> [Action item]: Find the word "layer" in the listing below, then return every line it appears in.
(The input Opens)
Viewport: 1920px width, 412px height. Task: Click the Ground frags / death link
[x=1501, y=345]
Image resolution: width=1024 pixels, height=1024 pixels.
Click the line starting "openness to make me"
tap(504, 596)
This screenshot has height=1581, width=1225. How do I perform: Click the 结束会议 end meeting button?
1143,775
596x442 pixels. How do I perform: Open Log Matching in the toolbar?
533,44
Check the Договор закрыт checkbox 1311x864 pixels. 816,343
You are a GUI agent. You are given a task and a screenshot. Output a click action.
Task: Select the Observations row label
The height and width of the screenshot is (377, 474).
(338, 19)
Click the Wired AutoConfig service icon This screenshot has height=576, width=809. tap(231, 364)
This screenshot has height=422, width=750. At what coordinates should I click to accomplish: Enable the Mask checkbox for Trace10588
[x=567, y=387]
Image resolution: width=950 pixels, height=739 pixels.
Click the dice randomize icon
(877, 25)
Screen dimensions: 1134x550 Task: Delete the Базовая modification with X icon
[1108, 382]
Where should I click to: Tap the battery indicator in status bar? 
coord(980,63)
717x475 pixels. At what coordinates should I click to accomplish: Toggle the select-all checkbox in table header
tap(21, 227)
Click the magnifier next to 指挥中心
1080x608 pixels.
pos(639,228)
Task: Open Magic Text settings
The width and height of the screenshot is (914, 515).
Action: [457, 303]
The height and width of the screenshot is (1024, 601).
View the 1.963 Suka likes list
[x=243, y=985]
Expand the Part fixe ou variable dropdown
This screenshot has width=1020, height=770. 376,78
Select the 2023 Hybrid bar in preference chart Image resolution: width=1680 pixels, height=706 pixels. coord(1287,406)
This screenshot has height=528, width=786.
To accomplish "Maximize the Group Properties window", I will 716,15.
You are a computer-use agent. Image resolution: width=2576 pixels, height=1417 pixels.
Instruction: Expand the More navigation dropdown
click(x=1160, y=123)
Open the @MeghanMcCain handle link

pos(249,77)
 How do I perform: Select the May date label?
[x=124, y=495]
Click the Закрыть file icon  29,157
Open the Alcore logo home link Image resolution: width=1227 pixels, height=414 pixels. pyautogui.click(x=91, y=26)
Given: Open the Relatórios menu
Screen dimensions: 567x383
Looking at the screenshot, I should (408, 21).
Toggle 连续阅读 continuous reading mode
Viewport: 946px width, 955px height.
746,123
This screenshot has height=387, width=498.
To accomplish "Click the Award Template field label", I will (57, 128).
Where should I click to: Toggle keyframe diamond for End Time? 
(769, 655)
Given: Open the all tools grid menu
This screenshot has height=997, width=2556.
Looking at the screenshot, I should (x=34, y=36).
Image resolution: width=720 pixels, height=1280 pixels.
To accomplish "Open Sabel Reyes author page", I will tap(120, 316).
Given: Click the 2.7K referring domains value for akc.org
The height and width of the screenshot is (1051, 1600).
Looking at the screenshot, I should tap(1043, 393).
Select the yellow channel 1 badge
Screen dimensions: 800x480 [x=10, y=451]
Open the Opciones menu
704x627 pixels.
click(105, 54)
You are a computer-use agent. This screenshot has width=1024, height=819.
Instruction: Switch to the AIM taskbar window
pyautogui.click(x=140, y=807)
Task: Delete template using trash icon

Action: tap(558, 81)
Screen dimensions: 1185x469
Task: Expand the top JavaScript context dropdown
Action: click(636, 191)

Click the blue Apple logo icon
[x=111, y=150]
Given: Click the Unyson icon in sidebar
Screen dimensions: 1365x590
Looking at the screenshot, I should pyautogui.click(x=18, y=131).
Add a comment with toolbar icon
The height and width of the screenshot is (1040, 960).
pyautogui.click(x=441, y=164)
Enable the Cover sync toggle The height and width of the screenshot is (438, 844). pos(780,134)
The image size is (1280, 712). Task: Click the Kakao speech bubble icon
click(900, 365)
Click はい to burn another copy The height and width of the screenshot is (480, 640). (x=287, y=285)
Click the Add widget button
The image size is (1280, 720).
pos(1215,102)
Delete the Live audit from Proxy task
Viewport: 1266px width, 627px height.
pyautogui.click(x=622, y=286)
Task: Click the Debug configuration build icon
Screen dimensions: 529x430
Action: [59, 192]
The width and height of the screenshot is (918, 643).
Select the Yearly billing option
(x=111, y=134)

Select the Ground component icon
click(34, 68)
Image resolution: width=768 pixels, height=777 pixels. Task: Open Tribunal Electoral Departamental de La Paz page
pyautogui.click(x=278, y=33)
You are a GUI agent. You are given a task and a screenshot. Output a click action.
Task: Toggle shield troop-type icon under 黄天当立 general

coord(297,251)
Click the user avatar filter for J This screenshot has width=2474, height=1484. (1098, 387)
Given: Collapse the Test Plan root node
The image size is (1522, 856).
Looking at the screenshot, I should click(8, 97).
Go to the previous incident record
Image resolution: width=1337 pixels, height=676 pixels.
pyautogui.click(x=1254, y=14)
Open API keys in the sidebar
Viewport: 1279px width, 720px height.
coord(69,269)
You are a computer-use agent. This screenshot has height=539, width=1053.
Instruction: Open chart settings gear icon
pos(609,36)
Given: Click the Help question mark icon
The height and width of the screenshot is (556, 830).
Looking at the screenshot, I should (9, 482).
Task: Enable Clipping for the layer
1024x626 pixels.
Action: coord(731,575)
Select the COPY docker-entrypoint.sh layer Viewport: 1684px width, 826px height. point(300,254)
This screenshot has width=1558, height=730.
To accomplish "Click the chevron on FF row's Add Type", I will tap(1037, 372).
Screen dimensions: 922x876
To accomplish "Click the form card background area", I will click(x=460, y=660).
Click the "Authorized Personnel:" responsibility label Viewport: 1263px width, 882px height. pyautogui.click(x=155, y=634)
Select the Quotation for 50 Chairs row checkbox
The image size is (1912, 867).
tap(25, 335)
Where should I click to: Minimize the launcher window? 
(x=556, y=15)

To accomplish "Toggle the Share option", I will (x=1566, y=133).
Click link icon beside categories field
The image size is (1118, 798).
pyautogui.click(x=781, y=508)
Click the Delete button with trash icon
(The input Closes)
> [Exercise response]:
Task: Enable Clipping for the layer
Select the COPY docker-entrypoint.sh layer Viewport: 1684px width, 826px height. point(300,254)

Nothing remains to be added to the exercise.